By Sue Anne Pressley Montes
Washington Post Staff Writer
Thursday, September 28, 2006

In China's Tiananmen Square, the "Goddess of Democracy" created by student activists was demolished by communist tanks during the historic uprising in 1989. Now a 10-foot bronze copy of the statue is being erected in downtown Washington as a permanent tribute to the estimated 100 million people killed by various communist regimes.

A groundbreaking ceremony for the Victims of Communism Memorial was held yesterday at the site, a wedge of federal land where G Street NW meets Massachusetts and New Jersey avenues, near Union Station. The event drew about 100 people, including ambassadors and other officials from Poland, the Czech Republic, Latvia, Lithuania, Estonia and the Republic of China (Taiwan).

"There is no memorial to all the victims of communism," said Lee Edwards, a conservative historian and Heritage Foundation fellow who chairs the memorial foundation. "We want to focus attention on the crimes of communism and therefore educate people about why we fought and won the Cold War."

The memorial, expected to be dedicated in June around the 20th anniversary of President Ronald Reagan's famous tear-down-the-Berlin-Wall speech at Brandenburg Gate, was more than a decade in the making.

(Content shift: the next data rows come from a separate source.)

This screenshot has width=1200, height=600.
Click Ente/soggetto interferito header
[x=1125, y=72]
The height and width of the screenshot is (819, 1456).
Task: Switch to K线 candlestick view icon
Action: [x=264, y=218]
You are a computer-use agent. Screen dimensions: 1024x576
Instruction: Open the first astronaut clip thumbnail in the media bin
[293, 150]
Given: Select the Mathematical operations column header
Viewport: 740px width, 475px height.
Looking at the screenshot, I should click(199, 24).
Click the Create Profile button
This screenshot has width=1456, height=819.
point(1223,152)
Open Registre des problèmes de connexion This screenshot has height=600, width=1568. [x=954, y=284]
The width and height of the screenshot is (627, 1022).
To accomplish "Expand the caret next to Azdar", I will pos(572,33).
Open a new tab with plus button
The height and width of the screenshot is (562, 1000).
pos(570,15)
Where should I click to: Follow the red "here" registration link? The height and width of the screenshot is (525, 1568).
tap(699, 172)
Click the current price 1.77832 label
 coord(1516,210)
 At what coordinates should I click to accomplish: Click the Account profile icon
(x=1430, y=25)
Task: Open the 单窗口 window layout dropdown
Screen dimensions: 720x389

Formed in 1994, the foundation originally had hoped to build a $100 million museum and later scaled back plans to focus on the memorial, Edwards said. About $800,000 has been raised in private and corporate donations, he said. Although no federal funds can be used on the project, several foreign governments have contributed.

"I can't believe we actually got to this day after all these years," said Rep. Dana Rohrabacher (R-Calif.), who was credited with helping pass the law that created the memorial.

"During the Cold War, there were so many people who did not want to recognize the evil nature of communism," Rohrabacher said. "There were so many people who did not want to fight the Cold War. . . . They always seemed to be nitpicking us as we made our stand against communist aggression."

The Democracy statue destroyed in Tiananmen Square was fashioned from plaster of Paris and based on the Statue of Liberty; it has become an international symbol of freedom. Thomas Marsh of Orange, Va., the sculptor who will create the bronze memorial for the quarter-acre site in the District, is donating his work, Edwards said.

The groundbreaking "signifies in many ways the end of the Cold War," said Paula J. Dobriansky, undersecretary of state for democracy and global affairs whose father, former ambassador Lev Dobriansky, was the first chairman of the memorial foundation. She spoke of the men and women "for whom the Cold War was the central reality for most of their lives."

"The memorial built here will stand after we no longer do," Dobriansky said.

David Lee, Taiwan's representative in Washington, said the memorial will also remind people that the fight against communism is not over.

"We are still in a confrontational situation with communist China," Lee said, as he waited his turn yesterday to help shovel a bit of the earth. "That's the reason we think we need to be here."